[MRG] Adding pos_label parameter to roc_auc_score #9567

qinhanmin2014 · Aug 16, 2017

Reference Issue

Finish up #6874
Fixes #6873

What does this implement/fix? Explain your changes.

improvement:
(1)add roc_auc_score to METRICS_WITH_POS_LABEL
(2)simplify the test since we can already ensure the correctness of roc_auc_score without pos_label
(3)extend the test to str pos_label and binary y_true
(4)remove meaningless support for multilabel-indicator y_true

Any other comments?

amueller · Aug 16, 2017

sklearn/metrics/ranking.py

                                        sample_weight=sample_weight)
        return auc(fpr, tpr, reorder=True)
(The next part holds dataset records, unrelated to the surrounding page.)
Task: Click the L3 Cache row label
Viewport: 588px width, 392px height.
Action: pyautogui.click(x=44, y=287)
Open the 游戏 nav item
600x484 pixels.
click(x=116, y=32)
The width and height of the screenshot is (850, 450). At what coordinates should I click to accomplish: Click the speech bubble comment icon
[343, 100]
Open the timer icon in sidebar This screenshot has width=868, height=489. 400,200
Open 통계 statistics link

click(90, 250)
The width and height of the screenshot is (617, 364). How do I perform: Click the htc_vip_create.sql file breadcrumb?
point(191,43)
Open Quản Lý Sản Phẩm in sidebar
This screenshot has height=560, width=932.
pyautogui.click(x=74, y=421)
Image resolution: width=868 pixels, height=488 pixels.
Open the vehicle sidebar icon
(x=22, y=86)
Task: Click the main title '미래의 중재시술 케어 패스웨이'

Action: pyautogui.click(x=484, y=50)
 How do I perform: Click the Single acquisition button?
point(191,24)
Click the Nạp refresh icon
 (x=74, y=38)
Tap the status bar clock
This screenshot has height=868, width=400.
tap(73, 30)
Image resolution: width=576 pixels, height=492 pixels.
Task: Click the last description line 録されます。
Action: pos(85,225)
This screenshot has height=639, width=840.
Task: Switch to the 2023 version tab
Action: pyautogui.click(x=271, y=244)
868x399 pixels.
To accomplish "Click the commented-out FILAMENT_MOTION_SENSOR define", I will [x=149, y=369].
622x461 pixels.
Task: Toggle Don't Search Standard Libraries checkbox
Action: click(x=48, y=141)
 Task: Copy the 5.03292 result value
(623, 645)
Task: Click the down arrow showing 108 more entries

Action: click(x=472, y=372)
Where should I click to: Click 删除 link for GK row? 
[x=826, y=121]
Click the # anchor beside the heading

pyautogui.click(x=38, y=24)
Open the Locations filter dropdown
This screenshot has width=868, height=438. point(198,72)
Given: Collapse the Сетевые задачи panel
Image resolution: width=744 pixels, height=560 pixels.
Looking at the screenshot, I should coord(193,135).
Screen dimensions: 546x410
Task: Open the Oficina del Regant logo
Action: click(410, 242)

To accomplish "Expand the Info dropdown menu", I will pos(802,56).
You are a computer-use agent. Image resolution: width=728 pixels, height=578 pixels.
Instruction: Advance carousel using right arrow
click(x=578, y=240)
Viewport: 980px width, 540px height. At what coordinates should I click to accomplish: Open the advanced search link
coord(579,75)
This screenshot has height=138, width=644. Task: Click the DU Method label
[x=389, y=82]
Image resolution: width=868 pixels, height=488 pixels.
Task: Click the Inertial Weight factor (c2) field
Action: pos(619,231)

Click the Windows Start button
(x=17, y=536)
+    _partial_binary_roc_auc_score = partial(_binary_roc_auc_score,


we're using _average_binary_score here to do multi-label, right? In that case we don't need pos_label (it doesn't make sense). I would check type_of_target(y) here and if we are binary use pos_label and otherwise call _average_binary_score.

qinhanmin2014 · Aug 17, 2017

@amueller Thanks. I removed pos_label support for multilabel-indicator and related test. Is this what you want?

qinhanmin2014 · Sep 8, 2017

ping @amueller (and maybe @jnothman, @agramfort in the original pull request)
Long time no reply. If possible, please have a look at this continuation. Thanks a lot :)

jnothman · Sep 11, 2017

sklearn/metrics/ranking.py

+            _partial_binary_roc_auc_score, y_true, y_score, average,
+            sample_weight=sample_weight)
+    else:
+        return _average_binary_score(


What should we do with pos_label in this case?? Use it? Raise an error if it is set?

jnothman · Sep 11, 2017

sklearn/metrics/tests/test_common.py

@@ -257,6 +257,7 @@

    "macro_f0.5_score", "macro_f1_score", "macro_f2_score",
    "macro_precision_score", "macro_recall_score",
+    "roc_auc_score",


I don't think this affects any common tests. There are two uses of METRICS_WITH_POS_LABEL. One does not apply, I think; the other I suspect should apply but is being explicitly limited to a handful of metrics in a way that is very ugly and IMO inappropriate...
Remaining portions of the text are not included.